SC tem leis sobre educação domiciliar derrubadas na Justiça; deputada tenta anistiar pais

Decisões apontam que medidas são ilegais sem amparo federal; família de Blumenau foi condenada após adotar sistema na educação dos filhos

O caso da família Vieira, de Blumenau, que foi condenada por manter a prática do “homeschooling” – educação domiciliar – junto aos filhos por 13 anos chama atenção para como Santa Catarina se tornou um estado engajado na defesa da prática. Nos últimos anos, o Tribunal de Justiça do Estado derrubou duas leis que tentavam regulamentar o ensino à revelia da legislação federal. Paralelamente, a deputada federal Caroline de Toni (PL-SC) tenta emplacar um projeto para anistiar pais que aderem à prática considerada ilegal.

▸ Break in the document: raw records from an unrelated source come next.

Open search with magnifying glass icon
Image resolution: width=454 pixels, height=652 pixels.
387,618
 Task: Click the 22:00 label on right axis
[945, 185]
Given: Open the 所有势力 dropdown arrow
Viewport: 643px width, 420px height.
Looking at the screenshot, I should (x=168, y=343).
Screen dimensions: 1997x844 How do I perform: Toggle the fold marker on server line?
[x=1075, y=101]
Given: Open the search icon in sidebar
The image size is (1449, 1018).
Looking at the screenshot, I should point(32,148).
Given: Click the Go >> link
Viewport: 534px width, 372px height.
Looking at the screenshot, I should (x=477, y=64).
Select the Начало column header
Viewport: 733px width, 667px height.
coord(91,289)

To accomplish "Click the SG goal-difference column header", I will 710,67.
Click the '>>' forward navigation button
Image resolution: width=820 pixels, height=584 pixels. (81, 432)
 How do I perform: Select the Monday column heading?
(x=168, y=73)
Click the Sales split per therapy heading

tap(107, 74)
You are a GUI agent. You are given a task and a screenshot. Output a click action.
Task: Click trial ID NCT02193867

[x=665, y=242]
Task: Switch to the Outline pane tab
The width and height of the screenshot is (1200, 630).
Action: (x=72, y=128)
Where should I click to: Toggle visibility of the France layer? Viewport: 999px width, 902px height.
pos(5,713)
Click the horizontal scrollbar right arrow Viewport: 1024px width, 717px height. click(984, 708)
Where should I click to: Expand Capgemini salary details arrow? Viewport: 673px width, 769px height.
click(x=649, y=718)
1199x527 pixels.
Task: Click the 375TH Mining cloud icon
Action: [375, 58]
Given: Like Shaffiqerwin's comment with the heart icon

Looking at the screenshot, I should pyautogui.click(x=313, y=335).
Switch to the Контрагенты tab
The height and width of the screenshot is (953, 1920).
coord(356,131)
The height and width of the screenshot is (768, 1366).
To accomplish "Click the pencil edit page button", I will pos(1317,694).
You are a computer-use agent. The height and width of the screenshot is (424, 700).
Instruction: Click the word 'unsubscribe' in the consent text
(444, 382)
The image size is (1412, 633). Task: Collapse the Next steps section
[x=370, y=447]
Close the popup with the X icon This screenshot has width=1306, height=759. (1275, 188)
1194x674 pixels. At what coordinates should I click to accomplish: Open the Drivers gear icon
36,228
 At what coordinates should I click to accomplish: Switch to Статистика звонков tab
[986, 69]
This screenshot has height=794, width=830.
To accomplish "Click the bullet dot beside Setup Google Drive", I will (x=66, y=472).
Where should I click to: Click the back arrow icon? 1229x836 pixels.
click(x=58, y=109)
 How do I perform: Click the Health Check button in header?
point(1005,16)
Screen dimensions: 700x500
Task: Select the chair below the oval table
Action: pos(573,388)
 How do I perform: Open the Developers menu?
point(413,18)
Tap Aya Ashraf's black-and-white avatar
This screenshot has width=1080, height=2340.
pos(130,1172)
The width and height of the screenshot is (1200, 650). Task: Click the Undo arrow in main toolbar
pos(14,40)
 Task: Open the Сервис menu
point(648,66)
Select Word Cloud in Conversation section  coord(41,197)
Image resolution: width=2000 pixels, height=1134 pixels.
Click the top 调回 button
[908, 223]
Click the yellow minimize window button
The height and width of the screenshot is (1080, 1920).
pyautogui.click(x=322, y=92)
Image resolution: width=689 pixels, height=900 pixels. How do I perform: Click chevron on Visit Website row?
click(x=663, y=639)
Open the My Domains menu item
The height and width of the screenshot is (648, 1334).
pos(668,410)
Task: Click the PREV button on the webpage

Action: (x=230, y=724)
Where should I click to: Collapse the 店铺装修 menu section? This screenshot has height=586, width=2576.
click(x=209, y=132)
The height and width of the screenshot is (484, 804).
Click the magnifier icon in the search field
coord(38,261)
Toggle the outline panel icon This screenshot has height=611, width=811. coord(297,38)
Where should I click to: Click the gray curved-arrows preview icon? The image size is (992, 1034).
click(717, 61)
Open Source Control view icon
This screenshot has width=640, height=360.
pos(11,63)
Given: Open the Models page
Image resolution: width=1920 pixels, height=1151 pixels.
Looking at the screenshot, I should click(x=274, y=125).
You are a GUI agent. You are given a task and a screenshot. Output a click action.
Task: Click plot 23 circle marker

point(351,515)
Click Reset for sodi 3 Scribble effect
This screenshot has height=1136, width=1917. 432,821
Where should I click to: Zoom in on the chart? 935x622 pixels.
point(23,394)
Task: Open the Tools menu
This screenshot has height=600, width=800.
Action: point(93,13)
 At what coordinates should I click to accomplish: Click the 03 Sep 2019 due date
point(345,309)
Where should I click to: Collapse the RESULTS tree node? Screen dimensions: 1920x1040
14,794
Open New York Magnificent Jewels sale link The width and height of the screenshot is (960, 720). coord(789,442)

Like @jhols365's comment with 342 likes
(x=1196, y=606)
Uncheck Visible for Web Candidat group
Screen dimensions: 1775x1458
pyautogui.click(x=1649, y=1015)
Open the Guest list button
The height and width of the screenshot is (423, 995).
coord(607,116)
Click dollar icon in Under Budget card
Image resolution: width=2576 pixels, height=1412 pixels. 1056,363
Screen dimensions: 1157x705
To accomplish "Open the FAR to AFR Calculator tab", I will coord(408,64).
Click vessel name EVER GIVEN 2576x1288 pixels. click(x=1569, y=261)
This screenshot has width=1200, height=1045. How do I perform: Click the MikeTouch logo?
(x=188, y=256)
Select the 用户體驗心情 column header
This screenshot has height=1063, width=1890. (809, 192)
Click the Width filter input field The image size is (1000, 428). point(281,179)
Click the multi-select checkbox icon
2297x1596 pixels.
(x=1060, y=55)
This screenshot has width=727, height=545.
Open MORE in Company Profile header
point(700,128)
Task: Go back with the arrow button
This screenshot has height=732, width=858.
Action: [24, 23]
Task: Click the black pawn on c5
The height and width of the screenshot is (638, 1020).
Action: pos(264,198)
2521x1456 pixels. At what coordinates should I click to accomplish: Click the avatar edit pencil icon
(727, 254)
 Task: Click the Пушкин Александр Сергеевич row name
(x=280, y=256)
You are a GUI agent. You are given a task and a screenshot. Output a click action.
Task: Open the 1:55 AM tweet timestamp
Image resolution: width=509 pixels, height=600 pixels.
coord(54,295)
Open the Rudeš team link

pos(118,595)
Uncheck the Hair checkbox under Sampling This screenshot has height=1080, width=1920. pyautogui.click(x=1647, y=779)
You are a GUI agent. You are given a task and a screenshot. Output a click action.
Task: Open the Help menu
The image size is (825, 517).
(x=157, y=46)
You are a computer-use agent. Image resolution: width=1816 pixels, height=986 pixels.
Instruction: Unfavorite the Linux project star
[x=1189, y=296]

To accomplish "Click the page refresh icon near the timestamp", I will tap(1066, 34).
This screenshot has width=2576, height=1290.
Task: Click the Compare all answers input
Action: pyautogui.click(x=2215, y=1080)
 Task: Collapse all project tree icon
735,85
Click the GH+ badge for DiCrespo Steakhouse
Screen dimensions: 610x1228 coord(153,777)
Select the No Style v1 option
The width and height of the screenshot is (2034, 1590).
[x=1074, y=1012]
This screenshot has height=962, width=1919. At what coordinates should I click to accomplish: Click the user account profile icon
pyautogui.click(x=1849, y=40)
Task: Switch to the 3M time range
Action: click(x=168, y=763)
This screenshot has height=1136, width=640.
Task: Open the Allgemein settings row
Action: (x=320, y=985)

A Assembleia Legislativa de Santa Catarina e a Prefeitura de Chapecó tiveram suas propostas barradas pelo mesmo tribunal que condenou o casal blumenauense, ambas em 2021. Além das decisões envolvendo os órgãos do Estado, há pelo menos três casos de proibição de homeschooling no portal de jurisprudência do TJ-SC. Todos estão em segredo de justiça por envolverem menores de idade.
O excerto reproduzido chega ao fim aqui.